ACTIVITY:
Write out again, unchanged, the line that has "The width and" and each following line through the end of the entries below; leave pictures out.

Saved entries:

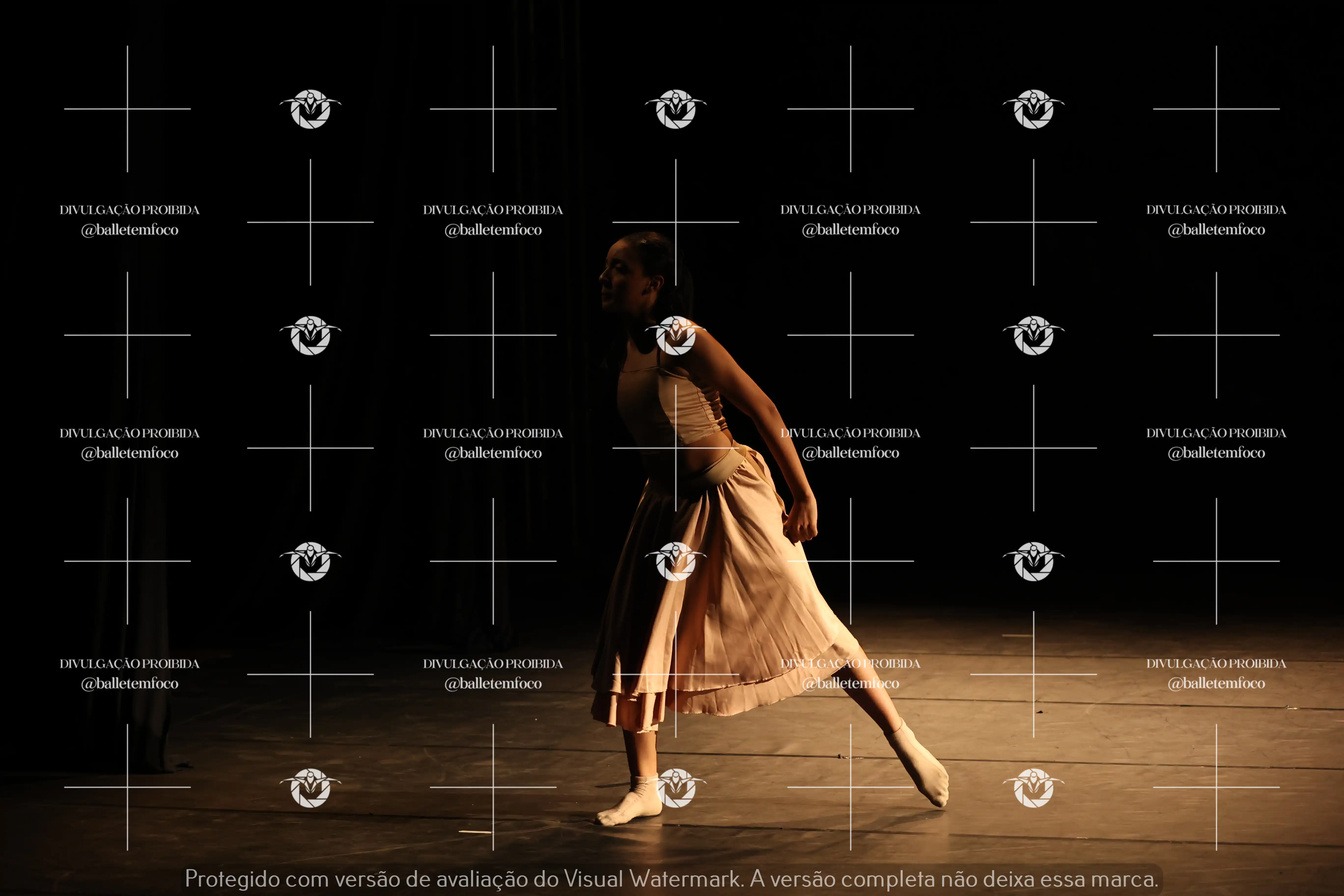Click the shutter logo on the skirt's front

click(x=675, y=562)
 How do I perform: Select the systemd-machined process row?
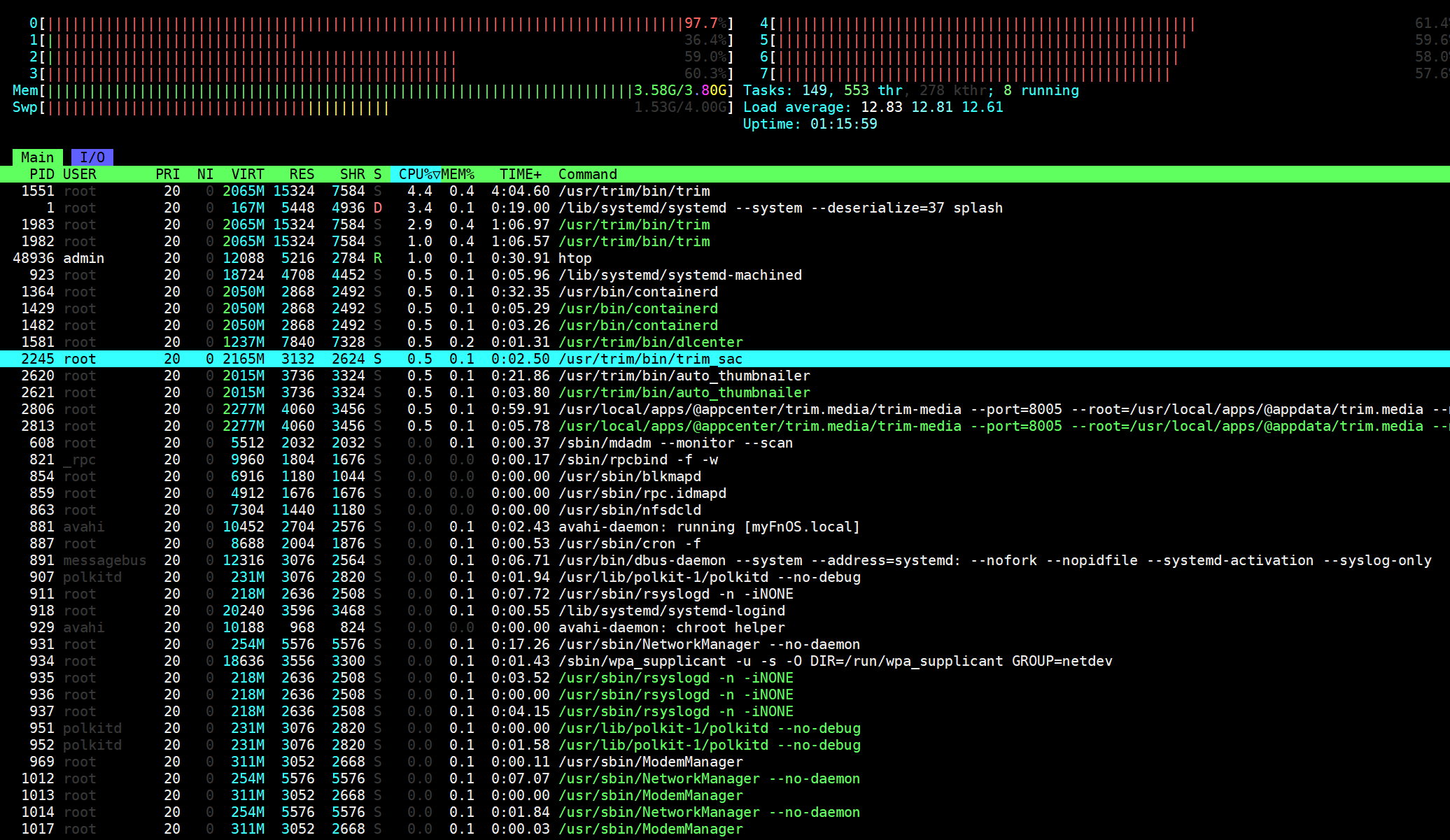(x=680, y=275)
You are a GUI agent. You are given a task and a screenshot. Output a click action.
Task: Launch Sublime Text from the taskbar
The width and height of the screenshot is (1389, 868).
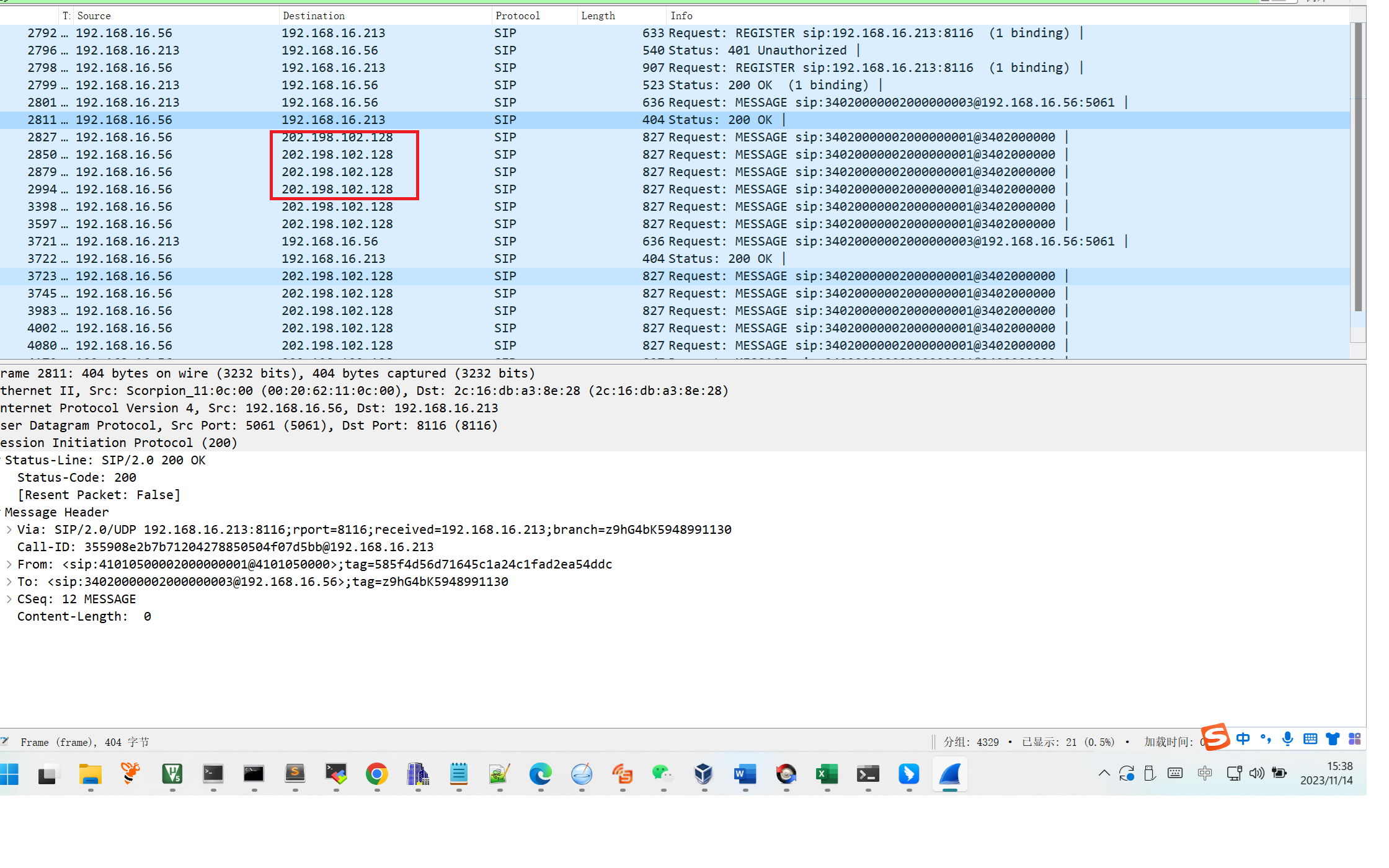[295, 774]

RESPONSE TO THIS TASK:
The width and height of the screenshot is (1389, 868).
[295, 774]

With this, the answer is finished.